The Senior Engineer vs. The Speedster: How AI Tackles Advent of Code
Every December, many developers from around the world tackle the Advent of Code challenges — a much loved tradition of daily programming puzzles, increasingly complex, ranging from warm-up exercises to complex algorithmic challenges.
This year, having early access to Gemini 3 Pro and Flash, I decided to take a totally different approach to solving these puzzles: delegate to Gemini models and run an experiment that combines the creative puzzles of Advent of Code with the power of state-of-the-art LLMs. I was curious of the results, with different models tested.
TL;DR
A Focused Goal
- use state-of-the-art models: Gemini 3 Pro Preview and Gemini 3 Flash Preview
- employ only minimalistic prompting
- give each model the same puzzle and dataset with a simple prompt, for all 12 days (different than in previous years with 2 puzzles/day now)

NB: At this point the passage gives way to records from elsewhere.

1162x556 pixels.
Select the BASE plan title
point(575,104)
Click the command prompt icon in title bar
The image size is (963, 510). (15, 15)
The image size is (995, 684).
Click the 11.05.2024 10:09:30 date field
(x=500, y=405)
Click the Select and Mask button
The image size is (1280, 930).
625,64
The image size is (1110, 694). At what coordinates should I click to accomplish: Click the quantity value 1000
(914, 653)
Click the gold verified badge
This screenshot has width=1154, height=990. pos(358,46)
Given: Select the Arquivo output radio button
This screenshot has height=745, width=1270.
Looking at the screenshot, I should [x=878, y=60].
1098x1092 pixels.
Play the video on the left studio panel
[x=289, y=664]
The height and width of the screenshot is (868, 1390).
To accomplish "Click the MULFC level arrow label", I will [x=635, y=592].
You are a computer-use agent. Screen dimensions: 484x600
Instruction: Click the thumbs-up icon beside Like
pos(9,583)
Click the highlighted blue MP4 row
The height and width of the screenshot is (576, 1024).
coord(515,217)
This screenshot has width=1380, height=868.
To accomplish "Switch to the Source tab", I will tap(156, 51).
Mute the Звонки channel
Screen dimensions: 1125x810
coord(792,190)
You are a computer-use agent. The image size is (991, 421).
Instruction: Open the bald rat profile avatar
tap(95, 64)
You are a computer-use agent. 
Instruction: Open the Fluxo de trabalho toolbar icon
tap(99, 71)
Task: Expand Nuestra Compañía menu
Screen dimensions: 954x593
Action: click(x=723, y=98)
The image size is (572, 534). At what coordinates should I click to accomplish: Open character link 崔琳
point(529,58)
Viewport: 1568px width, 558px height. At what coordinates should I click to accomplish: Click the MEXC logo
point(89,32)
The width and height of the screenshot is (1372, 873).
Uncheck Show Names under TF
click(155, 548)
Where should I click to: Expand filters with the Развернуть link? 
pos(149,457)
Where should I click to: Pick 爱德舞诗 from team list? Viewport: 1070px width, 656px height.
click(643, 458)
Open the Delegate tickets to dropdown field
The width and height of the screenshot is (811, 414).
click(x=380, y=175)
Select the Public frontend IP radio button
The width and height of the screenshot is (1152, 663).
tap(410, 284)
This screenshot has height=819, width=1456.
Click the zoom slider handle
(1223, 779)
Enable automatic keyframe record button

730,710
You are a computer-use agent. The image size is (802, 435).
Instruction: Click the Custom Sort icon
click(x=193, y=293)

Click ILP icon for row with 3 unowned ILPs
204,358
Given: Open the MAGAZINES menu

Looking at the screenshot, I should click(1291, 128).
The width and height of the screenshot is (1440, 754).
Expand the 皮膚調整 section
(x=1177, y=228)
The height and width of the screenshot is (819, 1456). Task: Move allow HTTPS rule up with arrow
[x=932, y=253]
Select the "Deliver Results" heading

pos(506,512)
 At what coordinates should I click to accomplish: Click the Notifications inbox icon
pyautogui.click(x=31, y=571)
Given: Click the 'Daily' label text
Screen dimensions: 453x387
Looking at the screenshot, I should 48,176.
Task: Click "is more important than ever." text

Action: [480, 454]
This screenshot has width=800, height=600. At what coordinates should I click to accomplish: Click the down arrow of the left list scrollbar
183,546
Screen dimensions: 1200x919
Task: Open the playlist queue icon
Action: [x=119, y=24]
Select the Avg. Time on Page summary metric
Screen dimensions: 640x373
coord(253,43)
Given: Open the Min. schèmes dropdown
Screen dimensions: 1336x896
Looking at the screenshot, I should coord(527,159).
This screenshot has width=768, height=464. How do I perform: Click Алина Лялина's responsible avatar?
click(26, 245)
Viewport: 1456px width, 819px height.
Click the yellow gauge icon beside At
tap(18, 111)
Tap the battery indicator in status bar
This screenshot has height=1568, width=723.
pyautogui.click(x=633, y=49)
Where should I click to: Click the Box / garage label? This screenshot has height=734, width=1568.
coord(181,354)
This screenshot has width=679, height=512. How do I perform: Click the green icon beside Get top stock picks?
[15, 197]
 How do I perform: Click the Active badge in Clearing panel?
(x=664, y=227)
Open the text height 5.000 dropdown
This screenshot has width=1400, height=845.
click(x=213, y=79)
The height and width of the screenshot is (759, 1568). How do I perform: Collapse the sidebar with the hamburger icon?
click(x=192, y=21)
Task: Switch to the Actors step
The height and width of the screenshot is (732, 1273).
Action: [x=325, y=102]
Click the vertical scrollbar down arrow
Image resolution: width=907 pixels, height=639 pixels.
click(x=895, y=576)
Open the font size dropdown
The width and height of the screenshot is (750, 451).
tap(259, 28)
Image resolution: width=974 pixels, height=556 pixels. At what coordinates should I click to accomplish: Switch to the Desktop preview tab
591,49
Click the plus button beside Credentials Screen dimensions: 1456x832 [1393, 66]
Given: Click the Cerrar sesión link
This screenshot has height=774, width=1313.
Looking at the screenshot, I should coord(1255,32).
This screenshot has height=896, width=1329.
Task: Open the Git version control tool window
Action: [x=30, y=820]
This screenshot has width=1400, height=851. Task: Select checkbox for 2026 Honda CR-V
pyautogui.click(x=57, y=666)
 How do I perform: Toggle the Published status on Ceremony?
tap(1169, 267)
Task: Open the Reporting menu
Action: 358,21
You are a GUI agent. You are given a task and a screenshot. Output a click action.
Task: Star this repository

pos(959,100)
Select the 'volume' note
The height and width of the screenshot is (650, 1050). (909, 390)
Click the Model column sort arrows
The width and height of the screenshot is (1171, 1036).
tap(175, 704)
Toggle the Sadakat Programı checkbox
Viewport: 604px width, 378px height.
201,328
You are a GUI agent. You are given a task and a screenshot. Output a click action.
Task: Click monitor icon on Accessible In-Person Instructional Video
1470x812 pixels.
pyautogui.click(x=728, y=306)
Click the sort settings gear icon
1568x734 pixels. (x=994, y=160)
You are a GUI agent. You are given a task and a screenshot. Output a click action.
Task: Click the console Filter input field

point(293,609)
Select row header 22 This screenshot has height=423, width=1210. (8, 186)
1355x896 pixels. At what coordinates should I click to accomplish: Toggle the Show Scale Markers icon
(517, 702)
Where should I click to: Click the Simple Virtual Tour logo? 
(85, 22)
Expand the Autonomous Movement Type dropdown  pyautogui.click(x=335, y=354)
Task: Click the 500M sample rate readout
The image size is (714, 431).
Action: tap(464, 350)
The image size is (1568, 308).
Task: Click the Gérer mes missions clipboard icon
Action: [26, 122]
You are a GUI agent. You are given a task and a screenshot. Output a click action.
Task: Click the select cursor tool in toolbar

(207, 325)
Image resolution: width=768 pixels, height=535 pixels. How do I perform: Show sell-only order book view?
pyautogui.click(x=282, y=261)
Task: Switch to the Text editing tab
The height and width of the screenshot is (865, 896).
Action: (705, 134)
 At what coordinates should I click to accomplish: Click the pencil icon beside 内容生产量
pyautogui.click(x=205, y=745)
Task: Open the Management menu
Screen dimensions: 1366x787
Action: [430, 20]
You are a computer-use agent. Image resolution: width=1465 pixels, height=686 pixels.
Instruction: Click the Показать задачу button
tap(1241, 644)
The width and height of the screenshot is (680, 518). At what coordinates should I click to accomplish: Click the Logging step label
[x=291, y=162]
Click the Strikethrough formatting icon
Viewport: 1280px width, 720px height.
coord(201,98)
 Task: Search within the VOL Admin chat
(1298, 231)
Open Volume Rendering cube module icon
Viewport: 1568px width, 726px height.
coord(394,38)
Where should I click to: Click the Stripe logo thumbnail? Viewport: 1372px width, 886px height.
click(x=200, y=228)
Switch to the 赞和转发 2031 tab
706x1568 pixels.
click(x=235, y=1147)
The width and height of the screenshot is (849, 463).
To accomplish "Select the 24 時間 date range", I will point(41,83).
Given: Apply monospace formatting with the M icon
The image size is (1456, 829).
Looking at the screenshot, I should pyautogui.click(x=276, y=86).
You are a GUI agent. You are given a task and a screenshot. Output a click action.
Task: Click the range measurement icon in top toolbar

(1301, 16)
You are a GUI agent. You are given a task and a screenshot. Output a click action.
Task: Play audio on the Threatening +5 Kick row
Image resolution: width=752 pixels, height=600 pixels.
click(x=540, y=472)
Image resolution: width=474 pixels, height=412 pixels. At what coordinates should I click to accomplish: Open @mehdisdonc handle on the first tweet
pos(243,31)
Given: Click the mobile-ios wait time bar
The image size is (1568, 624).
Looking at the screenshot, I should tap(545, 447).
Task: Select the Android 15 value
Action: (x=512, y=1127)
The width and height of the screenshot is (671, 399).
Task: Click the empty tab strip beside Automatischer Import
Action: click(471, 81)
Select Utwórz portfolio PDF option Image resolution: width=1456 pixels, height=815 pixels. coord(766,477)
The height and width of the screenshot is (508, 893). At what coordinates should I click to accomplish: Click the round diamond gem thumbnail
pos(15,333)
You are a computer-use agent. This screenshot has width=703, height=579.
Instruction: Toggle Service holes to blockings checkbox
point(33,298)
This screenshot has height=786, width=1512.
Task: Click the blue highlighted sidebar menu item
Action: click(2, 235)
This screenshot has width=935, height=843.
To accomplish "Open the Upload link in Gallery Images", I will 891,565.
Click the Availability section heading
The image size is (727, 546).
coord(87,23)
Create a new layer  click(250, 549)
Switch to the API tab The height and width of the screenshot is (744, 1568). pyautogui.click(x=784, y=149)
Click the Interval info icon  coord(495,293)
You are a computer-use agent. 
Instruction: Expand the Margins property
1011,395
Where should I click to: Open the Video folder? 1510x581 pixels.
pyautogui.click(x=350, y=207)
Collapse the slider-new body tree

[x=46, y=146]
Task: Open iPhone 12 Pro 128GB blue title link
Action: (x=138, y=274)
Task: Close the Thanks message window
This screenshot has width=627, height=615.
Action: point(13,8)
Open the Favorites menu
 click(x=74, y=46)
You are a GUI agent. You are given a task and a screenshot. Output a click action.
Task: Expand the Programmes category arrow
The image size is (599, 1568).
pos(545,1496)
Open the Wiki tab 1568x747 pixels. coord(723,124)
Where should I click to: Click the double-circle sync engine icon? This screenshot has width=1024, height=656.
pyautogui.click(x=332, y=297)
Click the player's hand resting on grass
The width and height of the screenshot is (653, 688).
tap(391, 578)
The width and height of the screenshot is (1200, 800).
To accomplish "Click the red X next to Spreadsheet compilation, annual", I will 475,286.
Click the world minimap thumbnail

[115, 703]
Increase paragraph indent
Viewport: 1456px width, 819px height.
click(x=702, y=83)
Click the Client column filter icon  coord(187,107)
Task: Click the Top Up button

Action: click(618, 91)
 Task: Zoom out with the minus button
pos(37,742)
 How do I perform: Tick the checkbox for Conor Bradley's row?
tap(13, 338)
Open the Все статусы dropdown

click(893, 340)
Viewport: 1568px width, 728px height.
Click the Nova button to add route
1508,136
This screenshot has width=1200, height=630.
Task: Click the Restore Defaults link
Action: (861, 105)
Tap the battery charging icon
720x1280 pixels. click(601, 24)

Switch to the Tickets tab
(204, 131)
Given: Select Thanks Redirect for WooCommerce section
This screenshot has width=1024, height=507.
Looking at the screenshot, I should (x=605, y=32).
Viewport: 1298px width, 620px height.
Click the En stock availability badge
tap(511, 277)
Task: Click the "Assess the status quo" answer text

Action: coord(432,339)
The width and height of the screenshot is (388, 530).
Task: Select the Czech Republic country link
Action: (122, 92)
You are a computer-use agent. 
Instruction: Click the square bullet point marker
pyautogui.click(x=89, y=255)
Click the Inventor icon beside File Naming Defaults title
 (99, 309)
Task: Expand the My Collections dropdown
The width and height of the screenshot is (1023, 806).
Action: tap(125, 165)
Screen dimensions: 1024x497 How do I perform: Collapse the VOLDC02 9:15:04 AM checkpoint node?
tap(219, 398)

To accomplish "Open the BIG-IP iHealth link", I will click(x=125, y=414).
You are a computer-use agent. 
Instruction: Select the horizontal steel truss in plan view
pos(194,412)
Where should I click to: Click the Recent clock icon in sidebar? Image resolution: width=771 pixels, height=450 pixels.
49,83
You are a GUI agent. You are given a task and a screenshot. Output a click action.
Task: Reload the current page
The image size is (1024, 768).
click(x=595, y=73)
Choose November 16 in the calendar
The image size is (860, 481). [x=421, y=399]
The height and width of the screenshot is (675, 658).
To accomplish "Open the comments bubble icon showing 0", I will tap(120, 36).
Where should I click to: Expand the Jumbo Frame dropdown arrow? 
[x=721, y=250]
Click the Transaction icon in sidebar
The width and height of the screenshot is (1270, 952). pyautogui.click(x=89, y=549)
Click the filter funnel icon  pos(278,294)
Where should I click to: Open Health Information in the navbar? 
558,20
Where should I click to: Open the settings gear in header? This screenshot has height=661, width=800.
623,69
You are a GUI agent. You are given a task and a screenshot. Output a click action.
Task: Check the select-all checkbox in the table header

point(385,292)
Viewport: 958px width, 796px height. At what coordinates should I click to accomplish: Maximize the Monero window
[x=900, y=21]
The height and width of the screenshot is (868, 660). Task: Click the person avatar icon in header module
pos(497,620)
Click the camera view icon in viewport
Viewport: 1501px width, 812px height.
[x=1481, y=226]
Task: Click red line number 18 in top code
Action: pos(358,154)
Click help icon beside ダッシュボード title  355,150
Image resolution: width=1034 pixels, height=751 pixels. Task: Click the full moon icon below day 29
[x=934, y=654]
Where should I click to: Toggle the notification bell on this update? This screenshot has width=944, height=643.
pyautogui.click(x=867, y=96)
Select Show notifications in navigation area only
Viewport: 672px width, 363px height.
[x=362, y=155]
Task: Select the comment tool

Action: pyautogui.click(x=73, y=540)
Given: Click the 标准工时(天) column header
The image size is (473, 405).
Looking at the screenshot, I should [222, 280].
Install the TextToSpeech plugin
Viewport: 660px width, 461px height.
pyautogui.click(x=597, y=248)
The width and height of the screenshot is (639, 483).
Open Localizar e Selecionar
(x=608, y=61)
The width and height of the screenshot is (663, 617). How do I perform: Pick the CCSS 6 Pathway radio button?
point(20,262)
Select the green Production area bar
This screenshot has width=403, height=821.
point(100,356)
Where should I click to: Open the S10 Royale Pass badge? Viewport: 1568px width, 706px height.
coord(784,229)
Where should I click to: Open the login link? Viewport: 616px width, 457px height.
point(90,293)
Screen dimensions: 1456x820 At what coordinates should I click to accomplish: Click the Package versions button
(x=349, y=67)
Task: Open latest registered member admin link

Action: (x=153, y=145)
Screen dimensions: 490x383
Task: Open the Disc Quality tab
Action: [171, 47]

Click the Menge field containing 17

- validate that each model can solve it correctly in a one-shot approach, no hints, no intervention, for all 12 days
- compare not just whether the models solve it, but how they solve it, as a follow-up
- Gemini CLI is used for working with both models
Results
- BOTH models successfully solve ALL 24 puzzles in one-shot, as I hoped they will !!!
- the results reveal some interesting differences in what I'd call "engineering maturity"
Note to the Reader
- experimenting with all puzzles is left to the reader, with even more interesting solutions in the last few puzzles
- this is not an exhaustive, complex prompting type of exercise, it is just a snapshot of what can be done with LLMs today
- why this exercise? Imagine what you can do with this exercise with optimization, human-in-the-loop, software engineering principles guidance, etc !!!

Why Advent of Code Is Great for a Personal LLM Evaluation
Before looking into the exercise, let's touch briefly on two points:
Advent of Code: Packing Serious Challenges as Personal Developer Fun
Advent of Code occupies an interesting middle ground - it's both a fun exercise and a serious programming challenge. The problems genuinely test algorithmic thinking, especially in the later days of the schedule (last days usuaaly involve graph algorithms, dynamic programming, or computational geometry).
Many professional developers use it for interview prep or to challenge themselves and stay sharp.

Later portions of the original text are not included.